▶ GIVEN EXERCISE
Find each line in the records below that contains the string "sidebar" and copy it. The match is case-sensitive.

[Raw records]
·····

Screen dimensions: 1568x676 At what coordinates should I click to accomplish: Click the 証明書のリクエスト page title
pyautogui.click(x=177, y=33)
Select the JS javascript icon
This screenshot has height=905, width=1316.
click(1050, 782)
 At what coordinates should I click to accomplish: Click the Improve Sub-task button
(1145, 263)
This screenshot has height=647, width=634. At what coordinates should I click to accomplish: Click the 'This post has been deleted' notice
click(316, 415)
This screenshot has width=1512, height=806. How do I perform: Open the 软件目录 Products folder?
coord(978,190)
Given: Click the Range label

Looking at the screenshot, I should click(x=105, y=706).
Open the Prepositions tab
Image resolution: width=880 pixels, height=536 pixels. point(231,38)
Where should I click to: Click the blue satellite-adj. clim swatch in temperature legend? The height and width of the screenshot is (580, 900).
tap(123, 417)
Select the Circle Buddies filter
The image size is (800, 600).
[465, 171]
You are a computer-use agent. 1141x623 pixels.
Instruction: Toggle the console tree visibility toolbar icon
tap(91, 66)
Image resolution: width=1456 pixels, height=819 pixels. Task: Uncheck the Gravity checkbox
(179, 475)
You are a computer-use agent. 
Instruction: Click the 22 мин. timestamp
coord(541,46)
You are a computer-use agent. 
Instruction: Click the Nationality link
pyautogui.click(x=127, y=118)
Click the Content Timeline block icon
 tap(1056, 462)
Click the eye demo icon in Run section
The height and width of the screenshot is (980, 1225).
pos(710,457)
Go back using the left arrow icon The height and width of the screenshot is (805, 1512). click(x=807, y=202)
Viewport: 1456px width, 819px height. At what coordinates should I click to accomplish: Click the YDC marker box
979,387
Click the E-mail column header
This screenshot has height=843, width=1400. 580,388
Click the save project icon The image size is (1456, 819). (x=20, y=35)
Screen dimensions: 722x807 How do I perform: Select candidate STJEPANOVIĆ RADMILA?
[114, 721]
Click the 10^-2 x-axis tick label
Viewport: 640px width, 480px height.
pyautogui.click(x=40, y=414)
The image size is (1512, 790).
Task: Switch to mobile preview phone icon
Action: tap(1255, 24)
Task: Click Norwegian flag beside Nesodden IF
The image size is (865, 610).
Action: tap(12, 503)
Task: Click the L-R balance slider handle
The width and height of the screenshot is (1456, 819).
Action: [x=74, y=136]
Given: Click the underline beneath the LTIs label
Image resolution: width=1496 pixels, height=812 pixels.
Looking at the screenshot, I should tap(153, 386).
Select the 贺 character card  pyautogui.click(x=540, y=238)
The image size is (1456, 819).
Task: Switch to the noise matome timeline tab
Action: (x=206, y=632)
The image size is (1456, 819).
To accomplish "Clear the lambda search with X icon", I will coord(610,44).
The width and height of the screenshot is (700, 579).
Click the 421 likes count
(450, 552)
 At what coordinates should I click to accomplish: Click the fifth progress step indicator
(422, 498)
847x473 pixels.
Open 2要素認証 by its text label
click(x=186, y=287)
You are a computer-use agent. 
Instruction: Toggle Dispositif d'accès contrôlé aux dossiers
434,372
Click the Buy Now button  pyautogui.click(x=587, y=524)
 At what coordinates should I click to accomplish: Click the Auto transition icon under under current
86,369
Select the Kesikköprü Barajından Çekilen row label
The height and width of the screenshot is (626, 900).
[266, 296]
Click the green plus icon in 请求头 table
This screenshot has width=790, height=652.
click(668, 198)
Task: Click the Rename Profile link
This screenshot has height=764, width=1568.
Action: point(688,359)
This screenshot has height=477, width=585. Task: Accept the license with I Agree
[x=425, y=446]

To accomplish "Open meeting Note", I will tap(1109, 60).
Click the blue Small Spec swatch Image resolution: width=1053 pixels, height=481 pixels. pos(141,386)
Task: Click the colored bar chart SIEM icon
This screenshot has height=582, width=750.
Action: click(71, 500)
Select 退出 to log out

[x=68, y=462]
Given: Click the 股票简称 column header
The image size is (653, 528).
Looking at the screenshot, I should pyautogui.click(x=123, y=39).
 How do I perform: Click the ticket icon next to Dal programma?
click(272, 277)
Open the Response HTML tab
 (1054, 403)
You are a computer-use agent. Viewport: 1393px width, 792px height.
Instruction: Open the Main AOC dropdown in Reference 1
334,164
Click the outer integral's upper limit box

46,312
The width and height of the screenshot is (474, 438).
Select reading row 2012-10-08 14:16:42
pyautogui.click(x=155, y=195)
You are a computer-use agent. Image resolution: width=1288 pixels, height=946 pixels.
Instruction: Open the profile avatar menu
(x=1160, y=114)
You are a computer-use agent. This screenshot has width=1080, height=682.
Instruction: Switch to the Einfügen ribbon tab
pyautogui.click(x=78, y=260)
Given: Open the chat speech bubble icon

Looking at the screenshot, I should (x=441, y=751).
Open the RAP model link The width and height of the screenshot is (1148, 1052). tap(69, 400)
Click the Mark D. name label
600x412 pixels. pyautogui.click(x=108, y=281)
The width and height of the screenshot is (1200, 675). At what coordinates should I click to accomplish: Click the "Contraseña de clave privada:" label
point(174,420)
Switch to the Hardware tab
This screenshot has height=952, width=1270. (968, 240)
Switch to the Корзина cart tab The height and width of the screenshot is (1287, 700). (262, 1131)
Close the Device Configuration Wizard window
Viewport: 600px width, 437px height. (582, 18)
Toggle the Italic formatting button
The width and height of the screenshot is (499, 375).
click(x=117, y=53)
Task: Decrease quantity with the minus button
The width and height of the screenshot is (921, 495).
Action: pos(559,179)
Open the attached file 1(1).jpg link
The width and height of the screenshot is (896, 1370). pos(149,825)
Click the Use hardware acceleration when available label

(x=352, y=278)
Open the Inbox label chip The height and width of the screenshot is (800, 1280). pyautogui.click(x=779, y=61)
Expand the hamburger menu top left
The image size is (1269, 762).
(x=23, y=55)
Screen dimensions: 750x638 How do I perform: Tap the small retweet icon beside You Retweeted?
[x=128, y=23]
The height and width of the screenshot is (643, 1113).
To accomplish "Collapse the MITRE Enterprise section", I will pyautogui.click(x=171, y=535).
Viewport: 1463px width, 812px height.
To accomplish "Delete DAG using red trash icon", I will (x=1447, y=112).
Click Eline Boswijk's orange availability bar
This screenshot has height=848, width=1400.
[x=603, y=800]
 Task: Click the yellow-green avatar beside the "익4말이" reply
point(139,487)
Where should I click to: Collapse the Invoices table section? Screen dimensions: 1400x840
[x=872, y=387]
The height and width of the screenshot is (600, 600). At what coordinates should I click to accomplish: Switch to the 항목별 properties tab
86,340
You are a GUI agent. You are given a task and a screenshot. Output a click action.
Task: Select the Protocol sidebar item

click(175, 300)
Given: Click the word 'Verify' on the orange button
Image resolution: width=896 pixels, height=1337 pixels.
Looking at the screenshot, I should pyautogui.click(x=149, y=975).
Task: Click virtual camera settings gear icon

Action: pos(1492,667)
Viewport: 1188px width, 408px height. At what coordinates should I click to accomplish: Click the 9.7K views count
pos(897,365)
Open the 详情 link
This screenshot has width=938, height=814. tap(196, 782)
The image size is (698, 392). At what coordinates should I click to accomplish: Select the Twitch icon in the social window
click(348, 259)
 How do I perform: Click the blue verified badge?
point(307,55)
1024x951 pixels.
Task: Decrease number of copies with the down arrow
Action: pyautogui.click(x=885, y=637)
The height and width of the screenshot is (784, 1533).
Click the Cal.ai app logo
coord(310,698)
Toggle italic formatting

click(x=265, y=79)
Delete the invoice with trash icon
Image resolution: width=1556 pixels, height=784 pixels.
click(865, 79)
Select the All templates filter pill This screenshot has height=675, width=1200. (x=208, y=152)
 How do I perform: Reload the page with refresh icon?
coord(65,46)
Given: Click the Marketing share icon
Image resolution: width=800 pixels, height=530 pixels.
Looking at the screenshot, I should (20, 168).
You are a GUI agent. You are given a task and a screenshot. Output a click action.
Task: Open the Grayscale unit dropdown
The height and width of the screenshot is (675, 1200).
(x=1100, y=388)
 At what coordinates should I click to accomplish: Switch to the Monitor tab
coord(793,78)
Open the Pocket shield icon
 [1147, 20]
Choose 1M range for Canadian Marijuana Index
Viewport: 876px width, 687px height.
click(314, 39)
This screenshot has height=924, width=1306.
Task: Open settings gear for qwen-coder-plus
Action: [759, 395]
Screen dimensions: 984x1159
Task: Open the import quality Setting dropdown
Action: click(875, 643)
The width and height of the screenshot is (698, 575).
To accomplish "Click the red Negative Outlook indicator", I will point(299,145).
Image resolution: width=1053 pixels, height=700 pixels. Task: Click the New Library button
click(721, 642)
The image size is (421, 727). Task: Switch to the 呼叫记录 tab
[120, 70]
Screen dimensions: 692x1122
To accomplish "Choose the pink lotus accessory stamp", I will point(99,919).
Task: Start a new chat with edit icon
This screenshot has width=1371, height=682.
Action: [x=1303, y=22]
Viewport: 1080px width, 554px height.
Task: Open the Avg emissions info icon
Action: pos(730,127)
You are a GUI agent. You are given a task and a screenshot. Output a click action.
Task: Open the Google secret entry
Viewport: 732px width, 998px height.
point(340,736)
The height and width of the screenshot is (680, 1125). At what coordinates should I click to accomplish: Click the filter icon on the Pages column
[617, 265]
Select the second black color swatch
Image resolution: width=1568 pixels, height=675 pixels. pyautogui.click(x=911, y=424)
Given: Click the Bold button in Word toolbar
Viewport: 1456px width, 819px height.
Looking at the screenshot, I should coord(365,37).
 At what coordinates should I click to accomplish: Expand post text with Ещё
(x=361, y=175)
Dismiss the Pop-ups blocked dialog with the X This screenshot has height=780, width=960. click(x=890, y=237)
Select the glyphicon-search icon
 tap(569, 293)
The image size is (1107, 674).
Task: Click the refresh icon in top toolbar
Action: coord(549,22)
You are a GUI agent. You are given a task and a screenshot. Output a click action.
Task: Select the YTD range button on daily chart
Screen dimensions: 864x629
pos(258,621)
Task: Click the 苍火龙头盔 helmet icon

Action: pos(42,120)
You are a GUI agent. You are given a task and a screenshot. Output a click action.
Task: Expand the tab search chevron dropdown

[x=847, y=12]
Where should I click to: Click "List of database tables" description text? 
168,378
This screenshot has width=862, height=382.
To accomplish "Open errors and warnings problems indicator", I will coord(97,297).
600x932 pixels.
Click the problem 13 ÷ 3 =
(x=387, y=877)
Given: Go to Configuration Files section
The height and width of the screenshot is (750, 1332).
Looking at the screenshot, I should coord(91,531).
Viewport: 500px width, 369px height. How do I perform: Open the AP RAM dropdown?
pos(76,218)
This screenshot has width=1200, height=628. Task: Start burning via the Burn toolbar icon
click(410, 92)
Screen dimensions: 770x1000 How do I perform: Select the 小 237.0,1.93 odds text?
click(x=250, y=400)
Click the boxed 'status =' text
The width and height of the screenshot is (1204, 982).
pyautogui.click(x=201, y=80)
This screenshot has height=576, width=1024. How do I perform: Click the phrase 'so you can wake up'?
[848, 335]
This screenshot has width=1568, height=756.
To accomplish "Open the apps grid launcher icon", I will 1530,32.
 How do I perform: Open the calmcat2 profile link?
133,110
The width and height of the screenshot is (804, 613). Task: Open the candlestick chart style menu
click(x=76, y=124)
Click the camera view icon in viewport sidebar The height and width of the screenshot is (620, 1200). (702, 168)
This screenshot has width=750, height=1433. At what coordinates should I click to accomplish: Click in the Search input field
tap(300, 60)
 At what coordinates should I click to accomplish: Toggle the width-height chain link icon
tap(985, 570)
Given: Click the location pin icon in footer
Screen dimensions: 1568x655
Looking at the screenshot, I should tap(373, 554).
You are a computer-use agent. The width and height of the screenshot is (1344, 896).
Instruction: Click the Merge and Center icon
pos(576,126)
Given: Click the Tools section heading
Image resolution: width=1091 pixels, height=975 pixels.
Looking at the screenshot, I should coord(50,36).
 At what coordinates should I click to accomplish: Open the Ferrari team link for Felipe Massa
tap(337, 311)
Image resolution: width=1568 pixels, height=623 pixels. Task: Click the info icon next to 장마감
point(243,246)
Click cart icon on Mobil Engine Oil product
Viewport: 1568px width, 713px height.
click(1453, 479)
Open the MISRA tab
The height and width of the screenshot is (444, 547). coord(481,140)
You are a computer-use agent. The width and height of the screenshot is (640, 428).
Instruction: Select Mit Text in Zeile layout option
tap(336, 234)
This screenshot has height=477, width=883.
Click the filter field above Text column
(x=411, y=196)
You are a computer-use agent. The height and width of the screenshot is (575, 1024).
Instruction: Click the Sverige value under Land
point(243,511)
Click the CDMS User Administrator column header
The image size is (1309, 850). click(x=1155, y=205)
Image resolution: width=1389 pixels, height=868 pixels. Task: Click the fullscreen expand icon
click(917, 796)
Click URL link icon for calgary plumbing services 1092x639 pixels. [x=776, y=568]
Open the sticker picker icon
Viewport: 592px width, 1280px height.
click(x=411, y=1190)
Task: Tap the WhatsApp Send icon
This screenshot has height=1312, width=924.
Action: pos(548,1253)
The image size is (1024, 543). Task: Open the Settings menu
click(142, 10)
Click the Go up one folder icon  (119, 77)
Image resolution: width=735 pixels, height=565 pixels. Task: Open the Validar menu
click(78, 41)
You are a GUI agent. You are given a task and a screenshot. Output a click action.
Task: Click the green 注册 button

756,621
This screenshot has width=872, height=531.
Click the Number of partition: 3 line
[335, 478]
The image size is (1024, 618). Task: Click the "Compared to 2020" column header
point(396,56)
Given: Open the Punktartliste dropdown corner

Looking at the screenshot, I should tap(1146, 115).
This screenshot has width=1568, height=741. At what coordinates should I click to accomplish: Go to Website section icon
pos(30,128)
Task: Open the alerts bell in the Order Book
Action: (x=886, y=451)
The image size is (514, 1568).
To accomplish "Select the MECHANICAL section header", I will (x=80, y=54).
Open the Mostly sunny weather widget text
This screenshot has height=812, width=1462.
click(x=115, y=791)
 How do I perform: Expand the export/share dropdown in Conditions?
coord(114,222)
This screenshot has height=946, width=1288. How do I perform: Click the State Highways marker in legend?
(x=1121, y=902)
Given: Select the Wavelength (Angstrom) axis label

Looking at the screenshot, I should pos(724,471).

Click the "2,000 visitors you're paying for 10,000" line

·····

▶ FINAL RESULT
Task: Select the Protocol sidebar item
Click the camera view icon in viewport sidebar The height and width of the screenshot is (620, 1200). (702, 168)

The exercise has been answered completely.